*Your assignment*. Transcribe all of the records word for word, but omit the pictures.
*** Begin section ***
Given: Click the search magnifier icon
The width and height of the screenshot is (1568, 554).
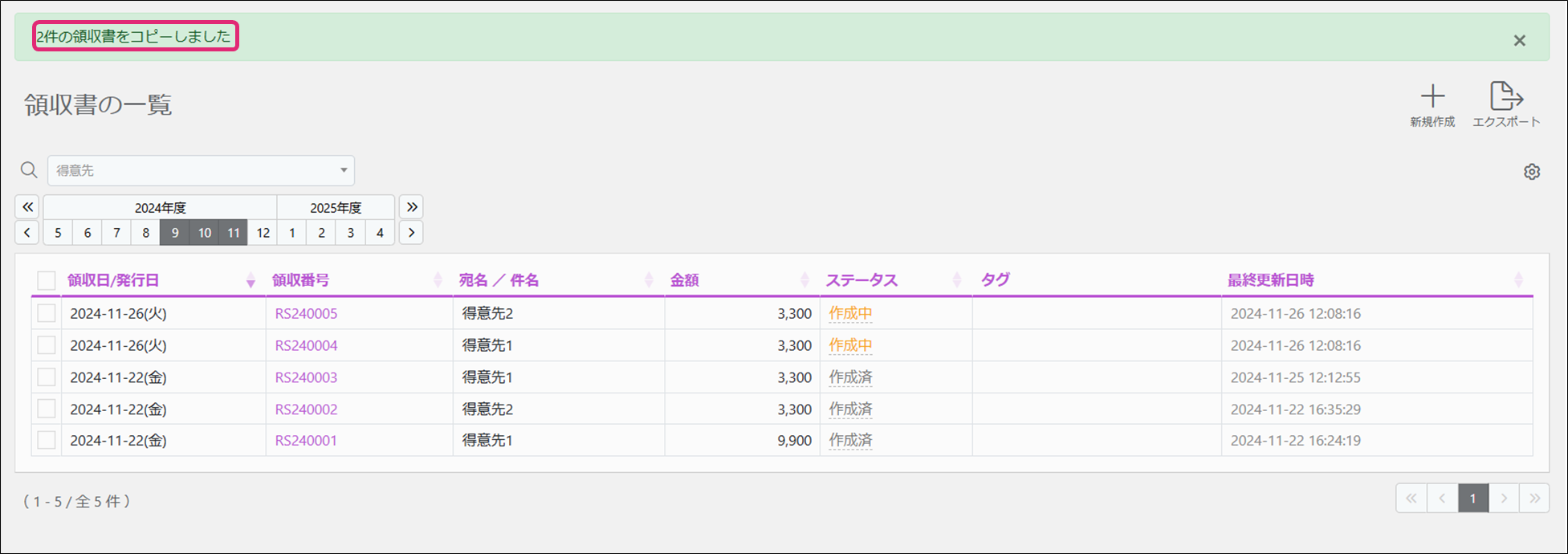Looking at the screenshot, I should click(x=29, y=170).
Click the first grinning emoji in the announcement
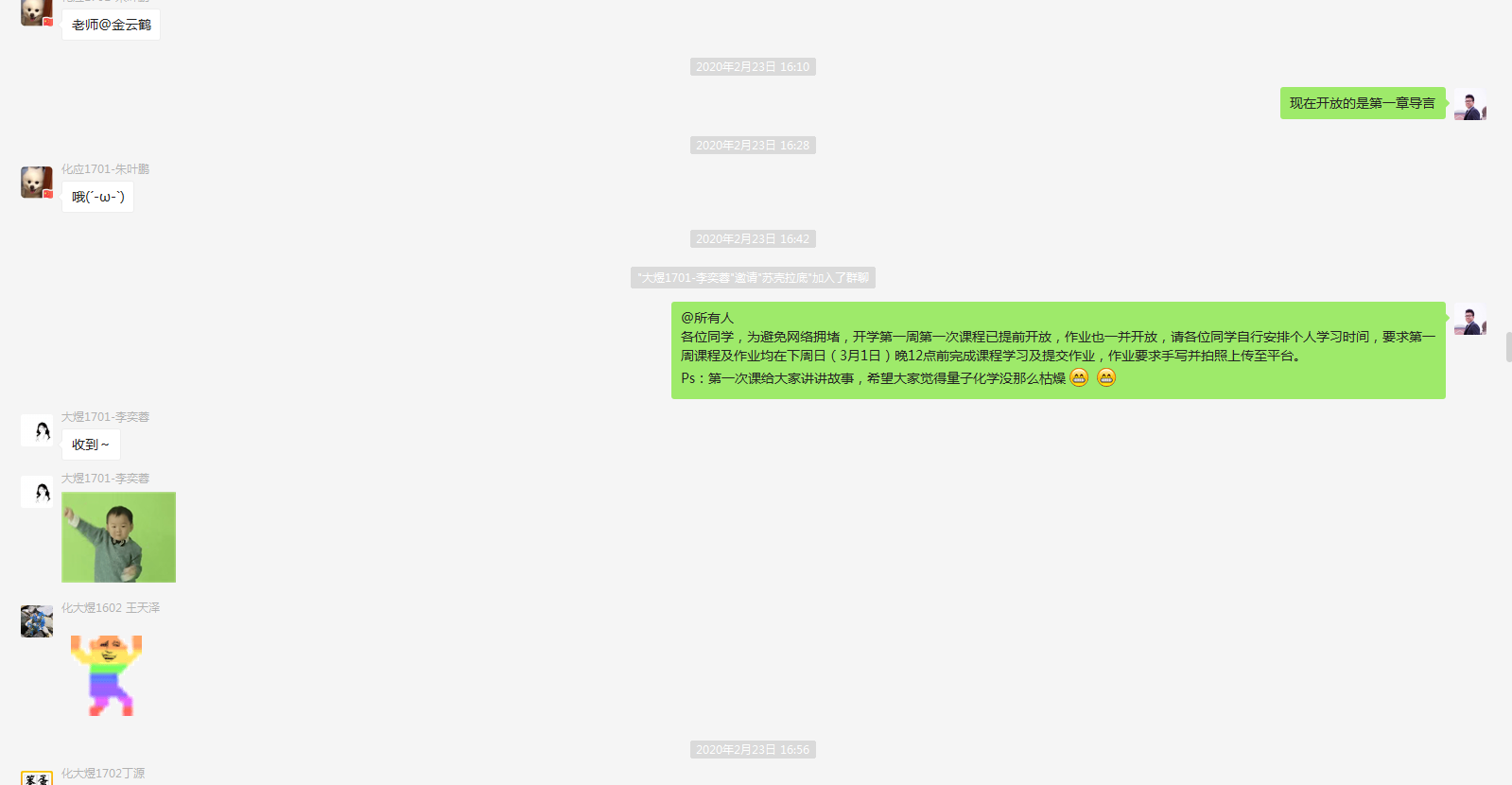The width and height of the screenshot is (1512, 785). pyautogui.click(x=1079, y=378)
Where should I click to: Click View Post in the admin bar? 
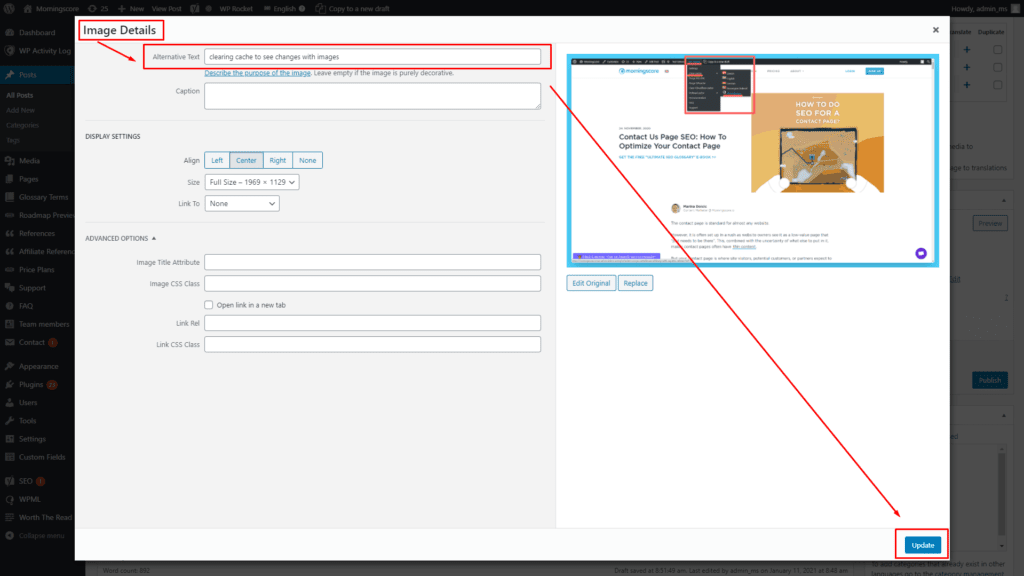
*** End section ***
*Output of the task*.
Given: Click the search magnifier icon
The width and height of the screenshot is (1568, 554).
Looking at the screenshot, I should click(x=29, y=170).
Click the first grinning emoji in the announcement
The width and height of the screenshot is (1512, 785). pyautogui.click(x=1079, y=378)
Where should I click to: Click View Post in the admin bar? 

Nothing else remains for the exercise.